Case Name: Murray Kaplan, Respondent, v. Louis Blitzblau, Individually and Doing Business as Lobell Company, Appellant
Court: New York Supreme Court, Appellate Division
Jurisdiction: New York
Decision Date: 1963-12-27
Citations: 20 A.D.2d 601
Docket Number: 
Parties: Murray Kaplan, Respondent, v. Louis Blitzblau, Individually and Doing Business as Lobell Company, Appellant.
Judges: 
Reporter: Appellate Division Reports
Volume: 20
Pages: 601–601

Head Matter:
Murray Kaplan, Respondent, v. Louis Blitzblau, Individually and Doing Business as Lobell Company, Appellant.

Opinion:
Appeal from a judgment entered on a decision rendered after trial in Supreme Court, Schenectady County. Plaintiff has had judgment for $15,000 damages for breach of defendant's contract with him to sell real property, stock and fixtures and a wholesale tobacco and confectionary business. Proof of the defendant's breach of contract is very strong in the record, but the damages awarded to plaintiff are based on the profits which plaintiff would have made in a two-year period had the purchase and sale gone through and had plaintiff thereafter operated the business profitably. This, in turn, is based on profits that defendant had made. We think damages on this basis are inadmissible for two reasons: (a) no such damages are pleaded; (b) the measure is too speculative and uncertain. The complaint is very specific about elements of damage relied upon and loss of prospective profits is not one of them. The other items were properly not found by the court. The general rule of damage on breach of a contract or purchase and sale is the difference between the true value and the contract price. The provisions of subdivision 3 of section 148 of the Personal Property Law are a restatement of common-law principles which apply as well to real property, e.g., Hayden v. Pinchot (172 App. Div. 102).
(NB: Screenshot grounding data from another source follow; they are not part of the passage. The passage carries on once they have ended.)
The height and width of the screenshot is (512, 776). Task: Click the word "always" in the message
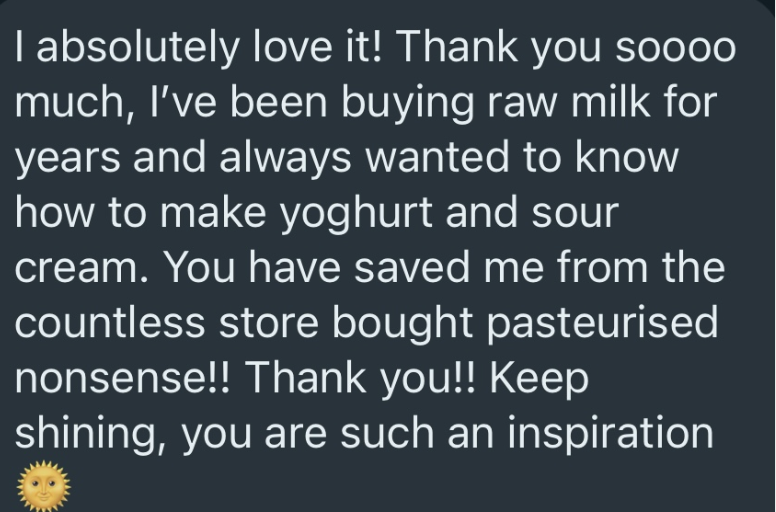tap(285, 158)
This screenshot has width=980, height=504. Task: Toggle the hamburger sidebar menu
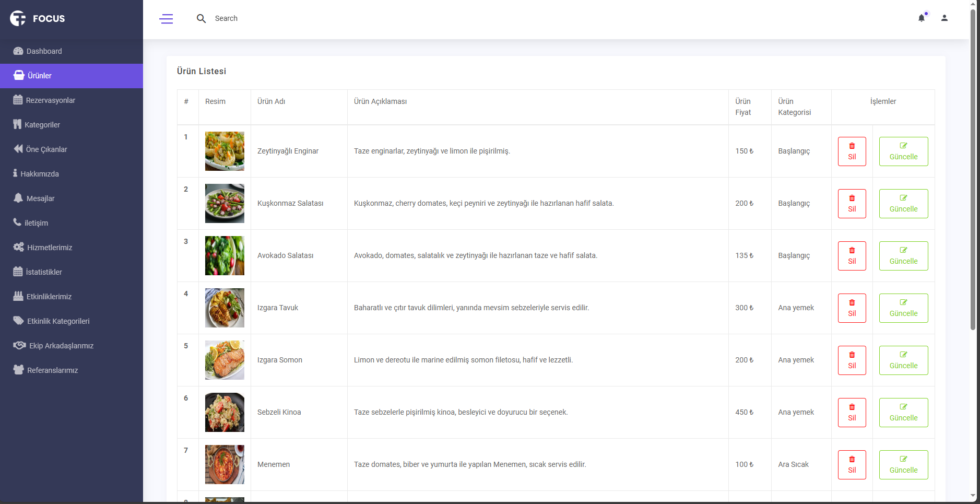point(166,19)
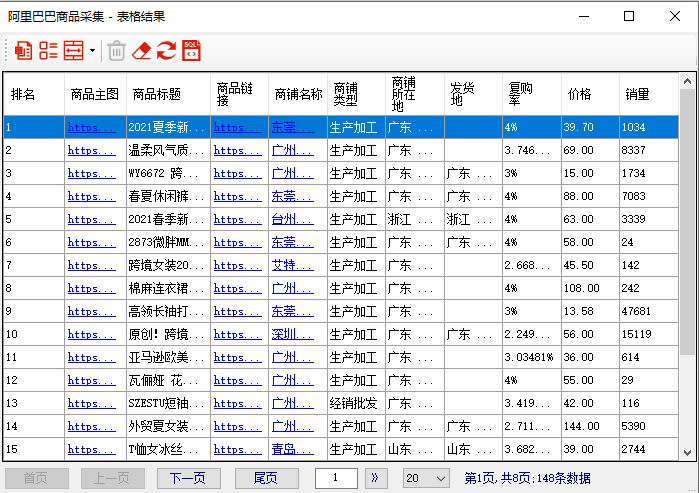Click the 尾页 last page button

coord(264,478)
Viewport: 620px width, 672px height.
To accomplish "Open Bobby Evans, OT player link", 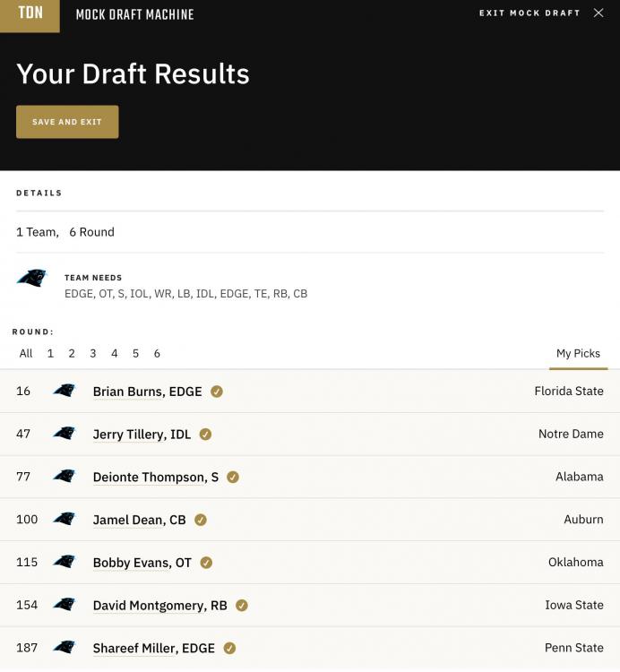I will coord(142,563).
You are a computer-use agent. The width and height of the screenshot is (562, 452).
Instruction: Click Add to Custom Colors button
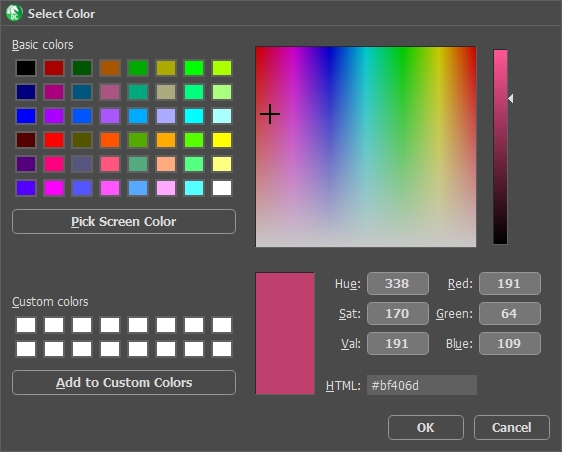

There are exceptions where it is shown no market exists; or there is no reasonable means of ascertaining the usual differential between bargain and value, but to apply other measures of damage plaintiff must show preliminarily the necessity for recourse to other measures. The profit the seller had made by the use of capital and management over a two-year period would in any case be a doubtful basis for damage in this kind of action. (See, e.g., Garber v. Siegel, 194 Misc. 966, mod. 274 App. Div. 1068.) It has not been demonstrated that the real estate here in issue, or the business, fixtures and good will bought and sold, had no market value. If they had, this is the foundation of damage. As a matter of discretion we think the complaint should not be dismissed, but a new trial ordered with permission to plaintiff to move for such amendment of pleading as he may be advised. Judgment reversed on the law and the facts and a new trial ordered, with costs to abide the event. Bergan, P. J., Gibson, Herlihy, Reynolds and Taylor, JJ., concur.